## Text
════

Quick Links

Re: Prolonged truncation phase during vacuum on toast table with repeated interruptions by lock waiters and a proposed POC patch

From:	Shayon Mukherjee <shayonj(at)gmail(dot)com>
To:	Sami Imseih <samimseih(at)gmail(dot)com>
Cc:	Robert Treat <rob(at)xzilla(dot)net>, PostgreSQL Hackers <pgsql-hackers(at)lists(dot)postgresql(dot)org>
Subject:	Re: Prolonged truncation phase during vacuum on toast table with repeated interruptions by lock waiters and a proposed POC patch
Date:	2025-05-08 20:58:35
Message-ID:	CANqtF-q7x-aw84OtiTZ-VkLuafmutzgr-Lk3LeeiKs+zFm2Mng@mail.gmail.com
Views:	Whole Thread \| Raw Message \| Download mbox \| Resend email
Thread:
Lists:	pgsql-hackers

Thank you for engaging into the conversation and sharing your thoughts Sami
and Robert.

On Thu, May 8, 2025 at 2:57 PM Sami Imseih <samimseih(at)gmail(dot)com> wrote:

> > actually determine you are in this situation, or how bad the situation
> > was, in order to know that setting truncate off would help? To that
>
>
That's definitely a sound idea and the way I was able to replicate and
learn myself was by doing a PATCH that would just print the # of attempts
it was doing. That said, just to add more color - I was coming at this from
a point of view where truncation would be on a "best effort" basis and the
trade off here would be less availability risk at the cost of missed
truncations. My first instinct was that, having vacuum_truncate set to ON
by default on busy systems that have a lot of churn can catch a lot of
developers and PostgreSQL by surprise (sure did to me :D), so the best
effort and "fail fast" behavior could help, however at the same time I
agree that it doesn't solve either of the problems really well. Another
idea I had around this section was to expose an attribute/guc/setting like
VACUUM_TRUNCATE_INTERRUPTION_MAX_RETRIES with a default of `1` or
something, that users could optionally configure, perhaps that could be a
middleground, but I am myself not fully sold on the idea either (?).

> Adding counters for this area is not a bad idea in general, as this hits
> customers particularly hard on hot standbys when the truncate does actually
> occur on the primary.

════

## Given information
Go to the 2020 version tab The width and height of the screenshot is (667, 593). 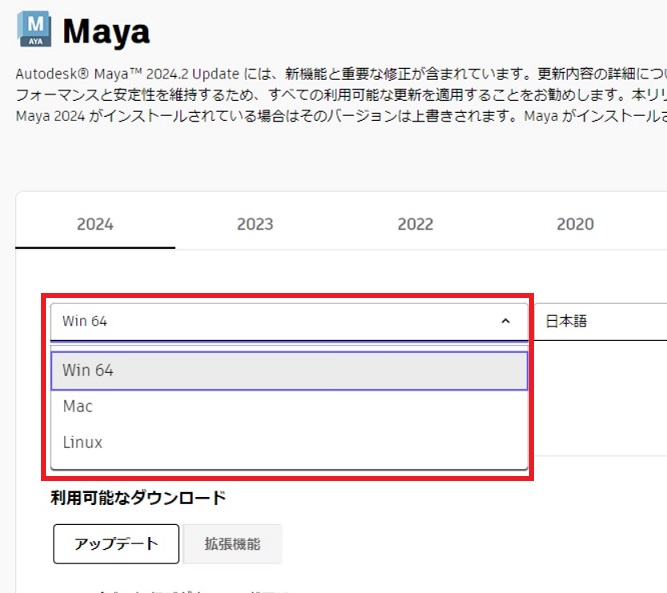(x=575, y=224)
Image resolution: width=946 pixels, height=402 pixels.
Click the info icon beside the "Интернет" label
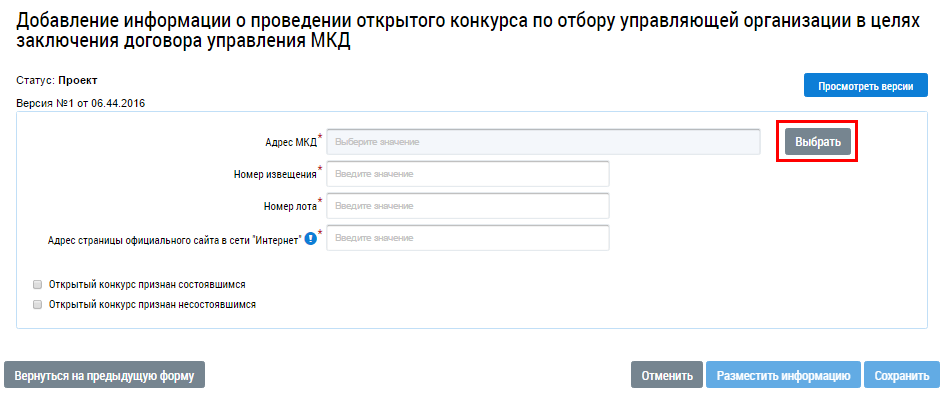310,238
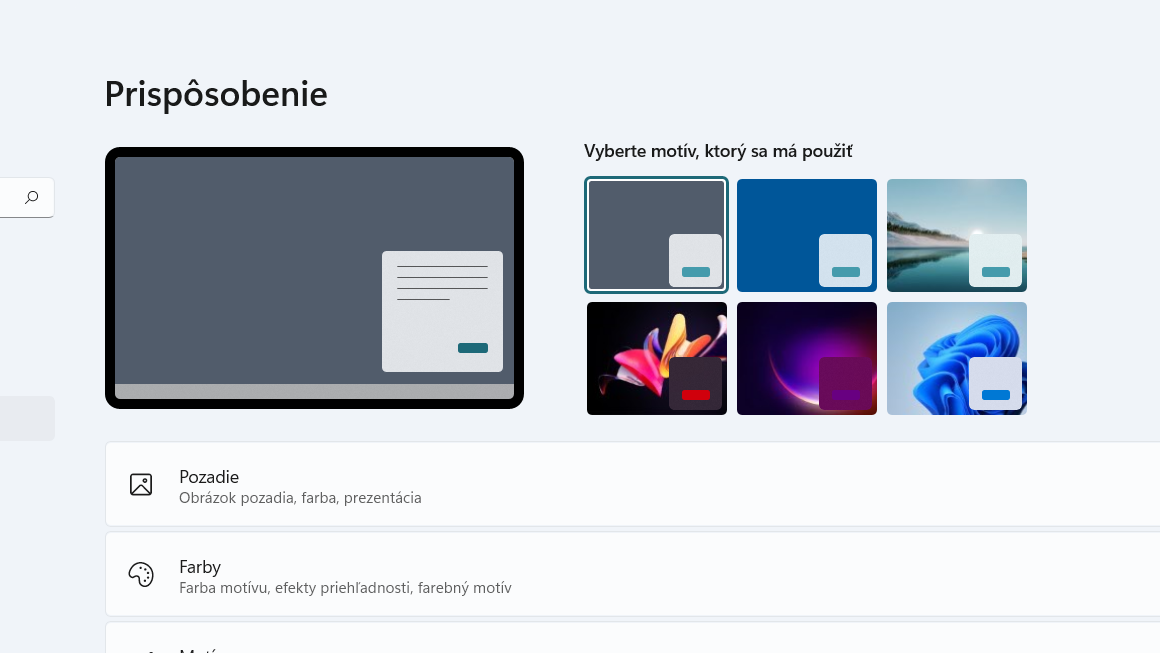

════

## Goal
In the email, what default value is suggested for the proposed VACUUM_TRUNCATE_INTERRUPTION_MAX_RETRIES setting? The listing isn't needed for this.

## Completed exercise
A default of 1.